TEXTO DE LEITURA:

Elas ressaltam que a escola deve ser um lugar alegre, instigante, de investigação e convivência prazerosa. “Isso inclui informações estéticas diversificadas e de boa qualidade, espaços organizados com elementos que alimentem a curiosidade e a investigação e, principalmente, que sejam espaços que possuam as marcas das crianças, que falem sobre elas.”

Neste momento de reavaliação das práticas, vale ressaltar ainda que a discussão sobre a utilização dos espaços deve ser feita a partir do projeto pedagógico da escola e da cultura local, sugere Beatriz Goulart. Em outras palavras, deve-se considerar as particularidades, os hábitos e as tradições das crianças para além dos muros da escola.

A pesquisadora ainda reforça: “Antes de vir a qualidade do lúdico, deve-se respeitar as qualidades físicas e ambientais daquele espaço. Precisamos garantir o conforto térmico, acústico e lumínico, por exemplo”.

Na prática

Há sete meses de volta ao presencial, Ceila Luíza Pastório, diretora da creche Baroneza de Limeira, em São Paulo, vê isso acontecer na prática. Em um constante trabalho com a equipe escolar e de diálogo com as famílias, hoje a instituição recebe cerca de 600 crianças, aliando um ambiente convidativo e acolhedor, sem deixar os protocolos sanitários de lado.

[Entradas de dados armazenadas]
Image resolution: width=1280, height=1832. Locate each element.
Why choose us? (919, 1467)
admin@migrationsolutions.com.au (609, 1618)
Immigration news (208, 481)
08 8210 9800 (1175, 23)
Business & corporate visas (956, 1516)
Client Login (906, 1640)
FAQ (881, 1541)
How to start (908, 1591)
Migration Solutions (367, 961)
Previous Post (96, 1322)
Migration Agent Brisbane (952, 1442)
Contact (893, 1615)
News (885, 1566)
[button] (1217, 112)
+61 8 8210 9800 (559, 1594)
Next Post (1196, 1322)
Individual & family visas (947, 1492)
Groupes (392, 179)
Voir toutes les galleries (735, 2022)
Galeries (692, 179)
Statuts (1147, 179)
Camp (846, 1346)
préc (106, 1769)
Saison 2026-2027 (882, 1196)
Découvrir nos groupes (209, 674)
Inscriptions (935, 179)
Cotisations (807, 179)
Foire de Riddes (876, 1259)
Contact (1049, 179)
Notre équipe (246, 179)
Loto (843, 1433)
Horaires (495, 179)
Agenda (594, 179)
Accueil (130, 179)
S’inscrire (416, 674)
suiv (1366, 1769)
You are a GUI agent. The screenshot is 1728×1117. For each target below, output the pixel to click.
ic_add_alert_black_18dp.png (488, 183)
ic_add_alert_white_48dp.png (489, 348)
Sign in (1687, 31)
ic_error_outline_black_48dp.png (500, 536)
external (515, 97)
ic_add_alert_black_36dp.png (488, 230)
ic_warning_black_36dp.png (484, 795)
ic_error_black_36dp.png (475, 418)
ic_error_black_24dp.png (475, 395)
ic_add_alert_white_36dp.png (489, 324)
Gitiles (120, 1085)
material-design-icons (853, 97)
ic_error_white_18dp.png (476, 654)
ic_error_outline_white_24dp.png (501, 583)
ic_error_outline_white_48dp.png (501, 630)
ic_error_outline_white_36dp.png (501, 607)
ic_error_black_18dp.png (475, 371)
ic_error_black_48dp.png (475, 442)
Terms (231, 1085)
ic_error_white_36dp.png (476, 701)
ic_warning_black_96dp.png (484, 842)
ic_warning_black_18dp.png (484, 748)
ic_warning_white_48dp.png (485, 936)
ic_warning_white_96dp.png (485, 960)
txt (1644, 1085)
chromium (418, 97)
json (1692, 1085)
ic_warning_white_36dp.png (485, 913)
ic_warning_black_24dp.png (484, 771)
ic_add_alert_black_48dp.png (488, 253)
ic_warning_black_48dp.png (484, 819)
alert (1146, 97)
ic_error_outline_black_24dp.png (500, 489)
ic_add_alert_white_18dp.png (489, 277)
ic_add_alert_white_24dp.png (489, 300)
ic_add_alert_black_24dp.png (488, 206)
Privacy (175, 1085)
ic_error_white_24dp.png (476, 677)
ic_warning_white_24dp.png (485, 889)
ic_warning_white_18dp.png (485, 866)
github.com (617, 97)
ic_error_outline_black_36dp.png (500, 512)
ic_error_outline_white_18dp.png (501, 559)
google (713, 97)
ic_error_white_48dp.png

O QUE SE PEDE:
(a) Indique se cada afirmação abaixo está de acordo com o texto sobre os espaços escolares. Responda sim ou não e cite literalmente o trecho que decide a questão.
(i) Beatriz Goulart sugere que a discussão sobre o uso dos espaços parta do projeto pedagógico da escola e da cultura local.
(ii) A creche Baroneza de Limeira recebe hoje cerca de 800 crianças.
(iii) Segundo a pesquisadora, a qualidade do lúdico deve vir antes das qualidades físicas e ambientais do espaço.
(b) Resuma em três frases o texto sobre os espaços escolares.

RESPOSTAS POR TAREFA:
(a)
(i) Sim: "a discussão sobre a utilização dos espaços deve ser feita a partir do projeto pedagógico da escola e da cultura local, sugere Beatriz Goulart".
(ii) Não: "hoje a instituição recebe cerca de 600 crianças".
(iii) Não: "Antes de vir a qualidade do lúdico, deve-se respeitar as qualidades físicas e ambientais daquele espaço."

(b) A escola deve ser um lugar alegre, instigante, de investigação e convivência prazerosa, com espaços que tenham as marcas das crianças. Beatriz Goulart sugere que o uso dos espaços seja discutido a partir do projeto pedagógico da escola e da cultura local, e o texto acrescenta que, antes da qualidade do lúdico, é preciso garantir o conforto térmico, acústico e lumínico. Na creche Baroneza de Limeira, em São Paulo, a diretora Ceila Luíza Pastório vê isso na prática: a instituição recebe cerca de 600 crianças em um ambiente convidativo e acolhedor, sem deixar de lado os protocolos sanitários.